Collected data:
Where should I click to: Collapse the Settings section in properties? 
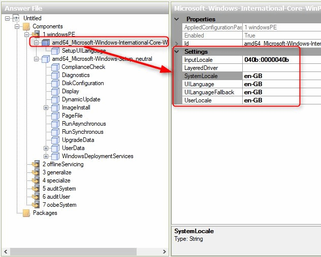point(177,52)
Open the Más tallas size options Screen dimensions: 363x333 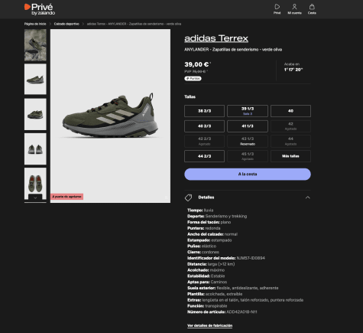point(290,156)
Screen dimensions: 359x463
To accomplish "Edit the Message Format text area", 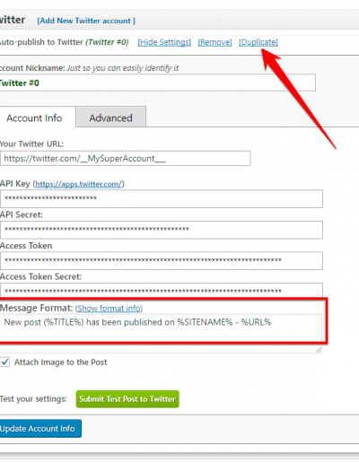I will 161,333.
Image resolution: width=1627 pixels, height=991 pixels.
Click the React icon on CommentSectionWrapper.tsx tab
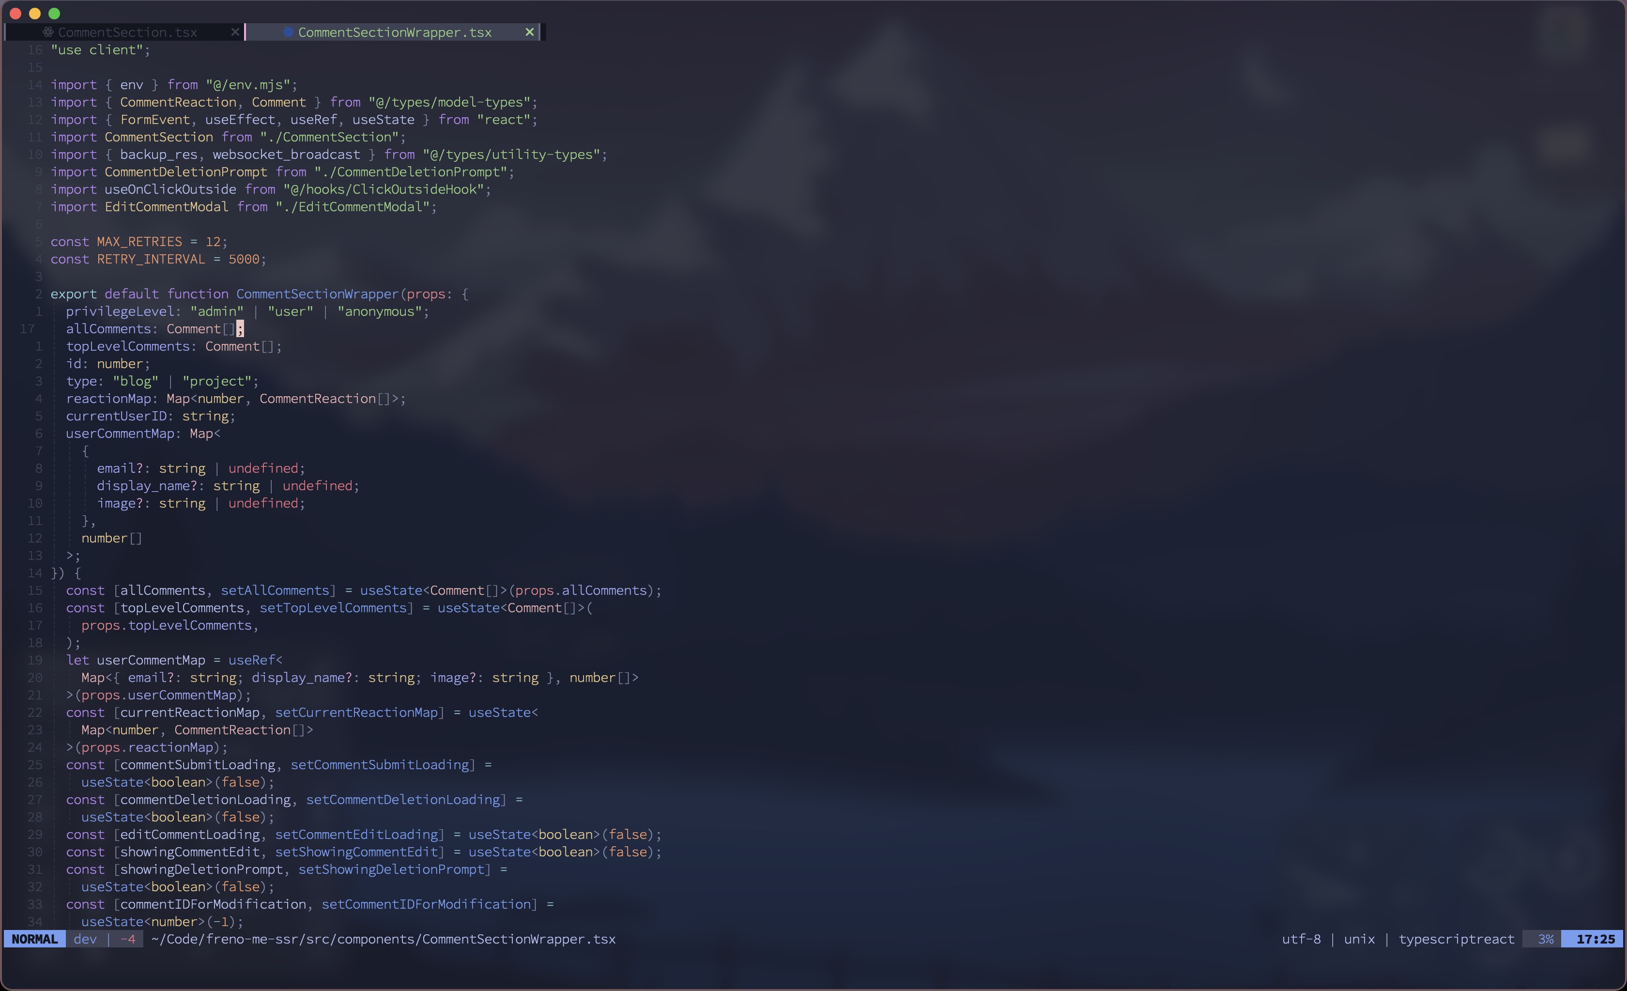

_EXERCISE DETAILS_
Output nothing except the lines from the one containing "Image resolution: width=1627" through the final line of the entries, repeated exactly and free of pictures.

_SOLUTION FOR THIS PROBLEM_
Image resolution: width=1627 pixels, height=991 pixels.
Click the React icon on CommentSectionWrapper.tsx tab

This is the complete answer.